TASK:
From the profile of Carroll Kendrick below, list every publication for which he is named as editor.

DOCUMENT SEGMENT:
- Kendrick around 1870
- Born: 29 December 1815 Maury County, Tennessee, U.S.
- Died: 2 October 1891 (aged 75) Downey, Los Angeles, California, U.S.
- Burial place: Evergreen Cemetery, Los Angeles, California, U.S.
- Education: Bacon College (M.D.) (now Transylvania University), Franklin College (Hon. M.A.)
- Spouse: ; Mary Wade Forbes ​ ​(m. 1840; died 1884)​
- Children: 9
- Parents: Jesse Kendrick (father); Mary Parker (mother);
- Relatives: Allen Kendrick, Carroll Kendrick, John Parker, Daniel Parker, Parker Family
- Religion: Christianity (Churches of Christ)
- Writings: Millennial Harbinger (contributor); Gospel Advocate (contributor); Ecclesiastic Reformer (editor); Christian Philanthropist (editor); Christian Journal (editor); Live Religious Issues of the Day: Rules and Principles for Bible Study (1890); Rules for Bible Study (1946);

= Carroll Kendrick (minister) =

American missionary and minister (1815–1891)

EXTRACTED INFORMATION:

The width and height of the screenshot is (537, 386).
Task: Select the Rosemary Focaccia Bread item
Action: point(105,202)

...

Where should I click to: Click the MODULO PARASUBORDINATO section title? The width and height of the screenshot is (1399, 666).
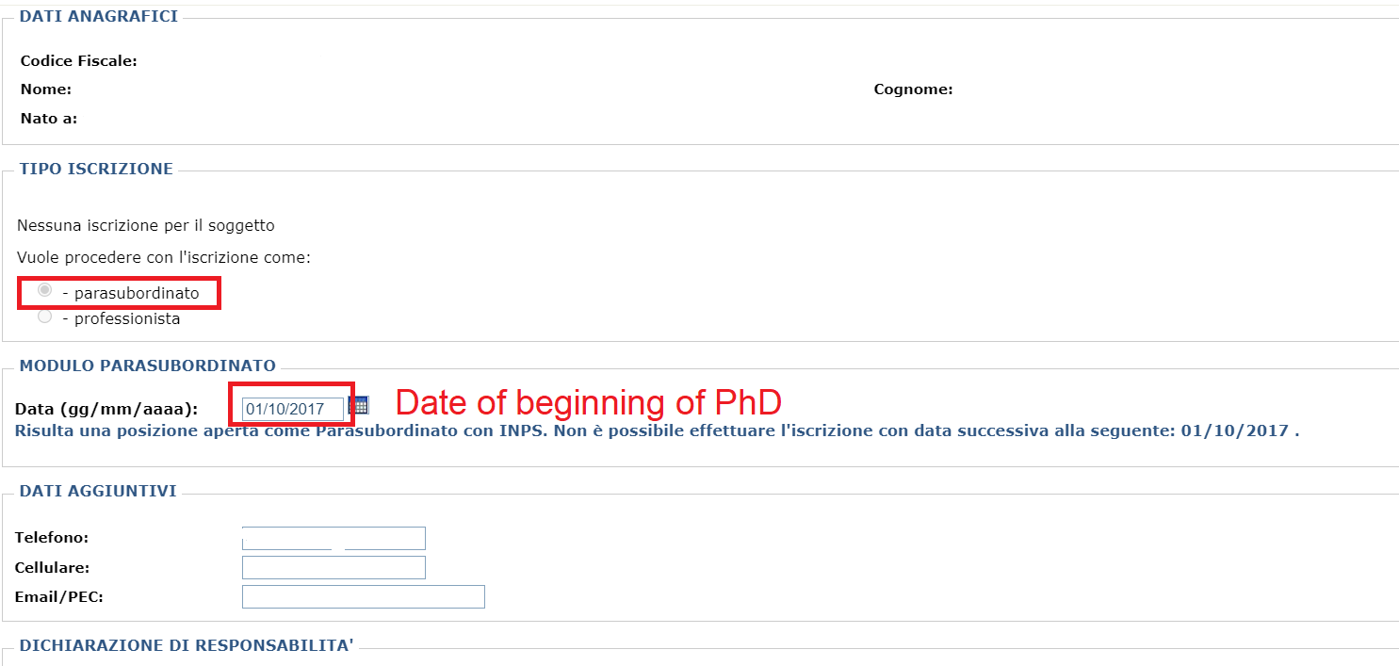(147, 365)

SOLVED PROBLEM:
Ecclesiastic Reformer, Christian Philanthropist, Christian Journal